The offline biometrics-based authentication of the customer and the single communication with the bank server for carrying out customer-end transactions took 5-6 minutes on average. The experiment in Haryana had to be suspended because the level of deployment of micro ATM terminals by banks was grossly inadequate. For the BC model to succeed, at least one customer-end transaction must be enabled each month as per a predetermined, fixed schedule to allow the customer to withdraw cash from his bank account.

Two million bank accounts and one customer-end transaction required the deployment of 40,000 terminaldays per month. Two customer-end transactions a month require double this number, or 80,000 terminaldays per month. Against this, the actual deployment was 7,000-8,000 terminal-days a month, leading to gross non-accessibility of banking services for months, even though government money stood transferred into the bank account of the beneficiary.

Since three communications are required for each customer-end transaction in Aadhaar-enabled payment system, one each with the servers of Aadhaar, NPCI and the bank, the transaction would take more time than the Haryana model, particularly where connectivity is poor in unbanked areas.

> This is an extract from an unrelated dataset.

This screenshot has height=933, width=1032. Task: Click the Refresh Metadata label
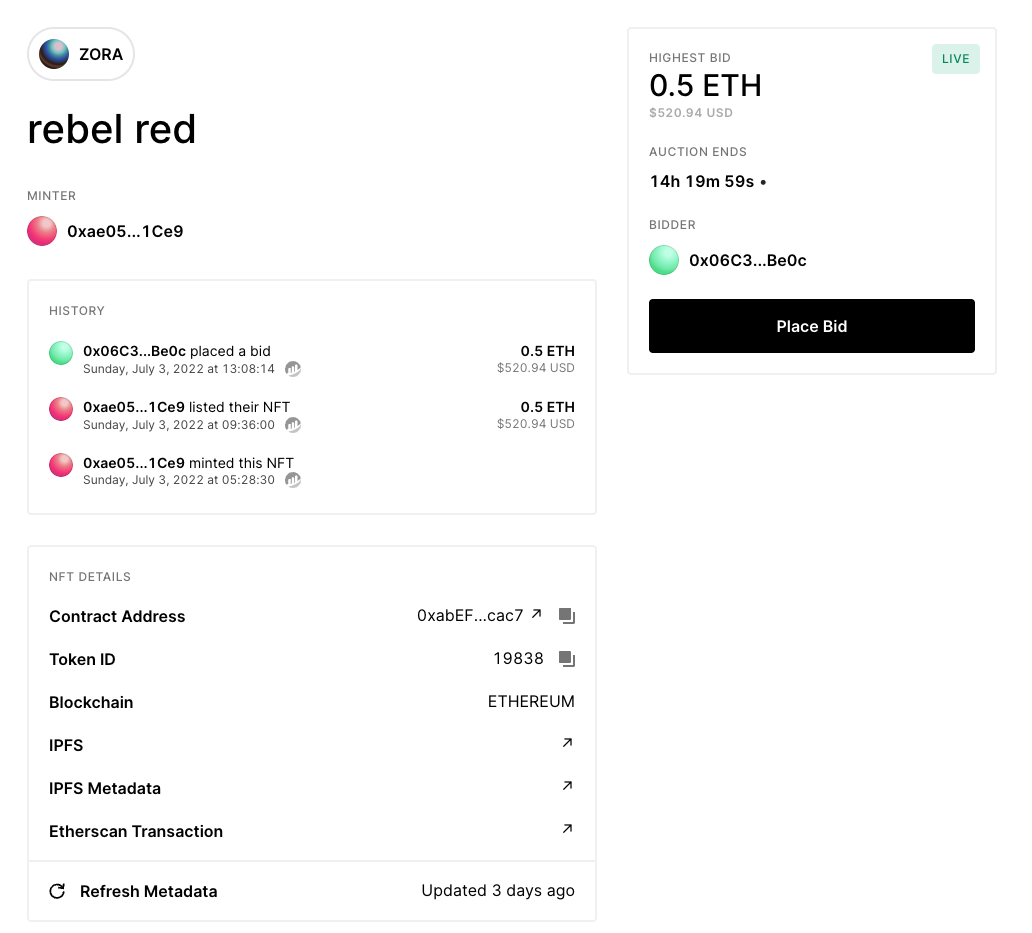pos(148,891)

This entails even greater deployment of banking infrastructure for the DBT scheme to succeed. Another problem encountered was fingerprint-based biometrics authentication, where there were 10-15% false positive, or Type-I, errors.

That is, the customer was wrongly denied access to his bank account on wrong rejection based on fingerprint mismatch, i.e., the fingerprints of the account holder did not match with those stored on the smart card. The denial of service in 10-15% cases on the basis of fingerprint mismatch led to tremendous customer dissatisfaction about the quality of service of the BCs deployed by the banks. But in the Haryana model, this mismatch was easily remediable on the spot by recapturing the fingerprints.

However, a fingerprint mismatch in Aadhaar-enabled payments can only be remedied after the recapture and storage of fresh fingerprint biometrics on the Aadhaar server. The delivery of cash benefits through Aadhaar-linked bank accounts is desirable, provided adequate banking infrastructure is in place. Substitution of normal branch or ATM banking by "low-cost" BC model may not be the panacea as thought.

A regulatory mandate of a lowcost bank branch for every 1,000-2,000 customers providing elementary customer-end transactions in unbanked areas and making it mandatory for all licensed banks seems to be the only feasible alternative for DBT scheme to succeed. The initial establishmentof lowcost branches in unbanked areas can be financed from a specially-created Financial Inclusion Infrastructure Fund, by imposing a Tobin tax type of levy on all financial transactions above a certain threshold level.

All existing bank accounts can be Aadhaar-enabled by seeding them with Aadhaar numbers. There is no easy short cut to success. Adopting hard steps only would ensure that the DBT scheme is a real game-changer.